> _Goal of the exercise_
What follows is a listing to be transcribed exactly.

> _The data_
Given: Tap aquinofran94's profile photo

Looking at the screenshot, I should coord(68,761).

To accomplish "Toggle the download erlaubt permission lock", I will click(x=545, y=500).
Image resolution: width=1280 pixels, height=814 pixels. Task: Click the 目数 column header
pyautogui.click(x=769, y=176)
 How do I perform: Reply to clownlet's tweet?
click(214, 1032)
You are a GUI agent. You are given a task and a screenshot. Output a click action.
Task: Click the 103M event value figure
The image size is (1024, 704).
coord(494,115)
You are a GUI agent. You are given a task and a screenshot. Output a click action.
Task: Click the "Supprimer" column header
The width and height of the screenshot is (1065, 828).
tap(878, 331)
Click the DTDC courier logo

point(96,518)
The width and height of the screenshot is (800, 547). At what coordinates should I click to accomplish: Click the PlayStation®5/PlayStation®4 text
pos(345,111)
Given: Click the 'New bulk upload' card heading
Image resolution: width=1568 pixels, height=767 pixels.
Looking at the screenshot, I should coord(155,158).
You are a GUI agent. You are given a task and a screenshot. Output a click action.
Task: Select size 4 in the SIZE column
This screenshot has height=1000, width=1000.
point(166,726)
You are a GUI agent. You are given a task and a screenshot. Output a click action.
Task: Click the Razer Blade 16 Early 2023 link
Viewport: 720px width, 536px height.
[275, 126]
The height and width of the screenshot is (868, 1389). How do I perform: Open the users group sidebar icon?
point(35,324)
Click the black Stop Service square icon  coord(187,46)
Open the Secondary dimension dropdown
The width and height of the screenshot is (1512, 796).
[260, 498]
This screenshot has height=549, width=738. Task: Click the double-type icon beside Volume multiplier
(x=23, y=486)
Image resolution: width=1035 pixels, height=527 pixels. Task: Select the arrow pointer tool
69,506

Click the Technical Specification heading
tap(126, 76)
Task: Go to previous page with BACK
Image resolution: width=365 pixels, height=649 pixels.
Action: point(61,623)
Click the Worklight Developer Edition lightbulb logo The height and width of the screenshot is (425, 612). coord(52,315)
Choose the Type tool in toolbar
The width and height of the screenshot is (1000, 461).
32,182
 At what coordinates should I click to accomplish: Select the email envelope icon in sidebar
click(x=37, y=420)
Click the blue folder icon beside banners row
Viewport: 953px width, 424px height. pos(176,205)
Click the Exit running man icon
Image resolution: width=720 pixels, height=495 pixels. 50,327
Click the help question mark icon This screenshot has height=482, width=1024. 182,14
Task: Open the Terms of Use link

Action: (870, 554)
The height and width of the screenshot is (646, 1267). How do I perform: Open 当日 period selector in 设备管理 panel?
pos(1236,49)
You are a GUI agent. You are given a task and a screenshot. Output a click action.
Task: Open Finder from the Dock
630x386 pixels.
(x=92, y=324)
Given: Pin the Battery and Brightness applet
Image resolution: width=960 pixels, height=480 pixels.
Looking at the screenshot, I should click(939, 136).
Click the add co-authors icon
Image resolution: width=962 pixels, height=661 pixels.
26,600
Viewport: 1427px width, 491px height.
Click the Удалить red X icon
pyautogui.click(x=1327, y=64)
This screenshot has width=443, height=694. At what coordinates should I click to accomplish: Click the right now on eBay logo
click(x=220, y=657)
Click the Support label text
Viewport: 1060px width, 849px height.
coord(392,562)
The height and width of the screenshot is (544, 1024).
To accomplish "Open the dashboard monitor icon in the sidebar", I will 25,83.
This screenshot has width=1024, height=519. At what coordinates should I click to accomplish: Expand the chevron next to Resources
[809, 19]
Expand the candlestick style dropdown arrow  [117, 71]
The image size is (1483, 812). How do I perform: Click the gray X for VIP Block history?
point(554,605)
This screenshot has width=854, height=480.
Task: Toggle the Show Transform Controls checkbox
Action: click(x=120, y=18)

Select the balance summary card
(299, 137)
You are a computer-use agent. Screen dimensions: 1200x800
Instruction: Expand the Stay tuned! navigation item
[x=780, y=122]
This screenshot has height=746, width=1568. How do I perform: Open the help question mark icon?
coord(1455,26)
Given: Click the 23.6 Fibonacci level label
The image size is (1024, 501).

> _Exercise response_
Given: Tap aquinofran94's profile photo

Looking at the screenshot, I should coord(68,761).

To accomplish "Toggle the download erlaubt permission lock", I will click(x=545, y=500).
Image resolution: width=1280 pixels, height=814 pixels. Task: Click the 目数 column header
pyautogui.click(x=769, y=176)
 How do I perform: Reply to clownlet's tweet?
click(214, 1032)
You are a GUI agent. You are given a task and a screenshot. Output a click action.
Task: Click the 103M event value figure
The image size is (1024, 704).
coord(494,115)
You are a GUI agent. You are given a task and a screenshot. Output a click action.
Task: Click the "Supprimer" column header
The width and height of the screenshot is (1065, 828).
tap(878, 331)
Click the DTDC courier logo

point(96,518)
The width and height of the screenshot is (800, 547). At what coordinates should I click to accomplish: Click the PlayStation®5/PlayStation®4 text
pos(345,111)
Given: Click the 'New bulk upload' card heading
Image resolution: width=1568 pixels, height=767 pixels.
Looking at the screenshot, I should coord(155,158).
You are a GUI agent. You are given a task and a screenshot. Output a click action.
Task: Select size 4 in the SIZE column
This screenshot has height=1000, width=1000.
point(166,726)
You are a GUI agent. You are given a task and a screenshot. Output a click action.
Task: Click the Razer Blade 16 Early 2023 link
Viewport: 720px width, 536px height.
[275, 126]
The height and width of the screenshot is (868, 1389). How do I perform: Open the users group sidebar icon?
point(35,324)
Click the black Stop Service square icon  coord(187,46)
Open the Secondary dimension dropdown
The width and height of the screenshot is (1512, 796).
[260, 498]
This screenshot has height=549, width=738. Task: Click the double-type icon beside Volume multiplier
(x=23, y=486)
Image resolution: width=1035 pixels, height=527 pixels. Task: Select the arrow pointer tool
69,506

Click the Technical Specification heading
tap(126, 76)
Task: Go to previous page with BACK
Image resolution: width=365 pixels, height=649 pixels.
Action: point(61,623)
Click the Worklight Developer Edition lightbulb logo The height and width of the screenshot is (425, 612). coord(52,315)
Choose the Type tool in toolbar
The width and height of the screenshot is (1000, 461).
32,182
 At what coordinates should I click to accomplish: Select the email envelope icon in sidebar
click(x=37, y=420)
Click the blue folder icon beside banners row
Viewport: 953px width, 424px height. pos(176,205)
Click the Exit running man icon
Image resolution: width=720 pixels, height=495 pixels. 50,327
Click the help question mark icon This screenshot has height=482, width=1024. 182,14
Task: Open the Terms of Use link

Action: (870, 554)
The height and width of the screenshot is (646, 1267). How do I perform: Open 当日 period selector in 设备管理 panel?
pos(1236,49)
You are a GUI agent. You are given a task and a screenshot. Output a click action.
Task: Open Finder from the Dock
630x386 pixels.
(x=92, y=324)
Given: Pin the Battery and Brightness applet
Image resolution: width=960 pixels, height=480 pixels.
Looking at the screenshot, I should click(939, 136).
Click the add co-authors icon
Image resolution: width=962 pixels, height=661 pixels.
26,600
Viewport: 1427px width, 491px height.
Click the Удалить red X icon
pyautogui.click(x=1327, y=64)
This screenshot has width=443, height=694. At what coordinates should I click to accomplish: Click the right now on eBay logo
click(x=220, y=657)
Click the Support label text
Viewport: 1060px width, 849px height.
coord(392,562)
The height and width of the screenshot is (544, 1024).
To accomplish "Open the dashboard monitor icon in the sidebar", I will 25,83.
This screenshot has width=1024, height=519. At what coordinates should I click to accomplish: Expand the chevron next to Resources
[809, 19]
Expand the candlestick style dropdown arrow  [117, 71]
The image size is (1483, 812). How do I perform: Click the gray X for VIP Block history?
point(554,605)
This screenshot has width=854, height=480.
Task: Toggle the Show Transform Controls checkbox
Action: click(x=120, y=18)

Select the balance summary card
(299, 137)
You are a computer-use agent. Screen dimensions: 1200x800
Instruction: Expand the Stay tuned! navigation item
[x=780, y=122]
This screenshot has height=746, width=1568. How do I perform: Open the help question mark icon?
coord(1455,26)
Given: Click the 23.6 Fibonacci level label
The image size is (1024, 501).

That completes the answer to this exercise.